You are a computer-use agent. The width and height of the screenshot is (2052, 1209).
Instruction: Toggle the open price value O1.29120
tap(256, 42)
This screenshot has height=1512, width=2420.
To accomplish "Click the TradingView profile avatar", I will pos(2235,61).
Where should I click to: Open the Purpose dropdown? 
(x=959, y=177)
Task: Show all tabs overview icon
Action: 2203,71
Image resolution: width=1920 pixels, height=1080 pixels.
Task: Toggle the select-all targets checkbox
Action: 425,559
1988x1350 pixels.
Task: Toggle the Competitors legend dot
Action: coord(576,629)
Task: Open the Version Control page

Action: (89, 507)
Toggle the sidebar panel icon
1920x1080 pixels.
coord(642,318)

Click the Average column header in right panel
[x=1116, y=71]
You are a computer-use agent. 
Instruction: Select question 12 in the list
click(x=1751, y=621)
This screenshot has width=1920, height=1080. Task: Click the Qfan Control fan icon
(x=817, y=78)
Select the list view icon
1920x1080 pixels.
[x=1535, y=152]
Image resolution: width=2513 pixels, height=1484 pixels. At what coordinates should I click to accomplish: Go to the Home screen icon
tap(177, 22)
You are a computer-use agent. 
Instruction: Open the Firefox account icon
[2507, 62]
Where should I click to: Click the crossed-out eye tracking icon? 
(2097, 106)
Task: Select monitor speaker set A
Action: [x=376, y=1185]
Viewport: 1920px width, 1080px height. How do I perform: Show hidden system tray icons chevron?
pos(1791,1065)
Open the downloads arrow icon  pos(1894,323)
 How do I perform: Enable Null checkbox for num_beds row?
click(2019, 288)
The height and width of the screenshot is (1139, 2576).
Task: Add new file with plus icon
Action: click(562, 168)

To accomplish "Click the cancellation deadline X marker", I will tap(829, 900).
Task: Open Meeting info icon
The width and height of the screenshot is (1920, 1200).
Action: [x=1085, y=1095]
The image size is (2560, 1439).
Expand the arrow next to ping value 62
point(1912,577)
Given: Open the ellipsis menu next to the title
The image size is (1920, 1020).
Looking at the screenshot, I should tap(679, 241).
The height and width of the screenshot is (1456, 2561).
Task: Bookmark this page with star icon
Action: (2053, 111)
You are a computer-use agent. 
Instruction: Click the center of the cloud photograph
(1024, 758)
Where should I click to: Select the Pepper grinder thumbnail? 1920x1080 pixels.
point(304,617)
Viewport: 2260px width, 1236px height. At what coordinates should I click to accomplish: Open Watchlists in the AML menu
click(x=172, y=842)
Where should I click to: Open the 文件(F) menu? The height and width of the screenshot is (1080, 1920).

::::::::::

Problem details: Look through the entries above. Copy out every line holding the word "will".

Exercise output:
To accomplish "Click the TradingView profile avatar", I will pos(2235,61).
To accomplish "Click the cancellation deadline X marker", I will tap(829, 900).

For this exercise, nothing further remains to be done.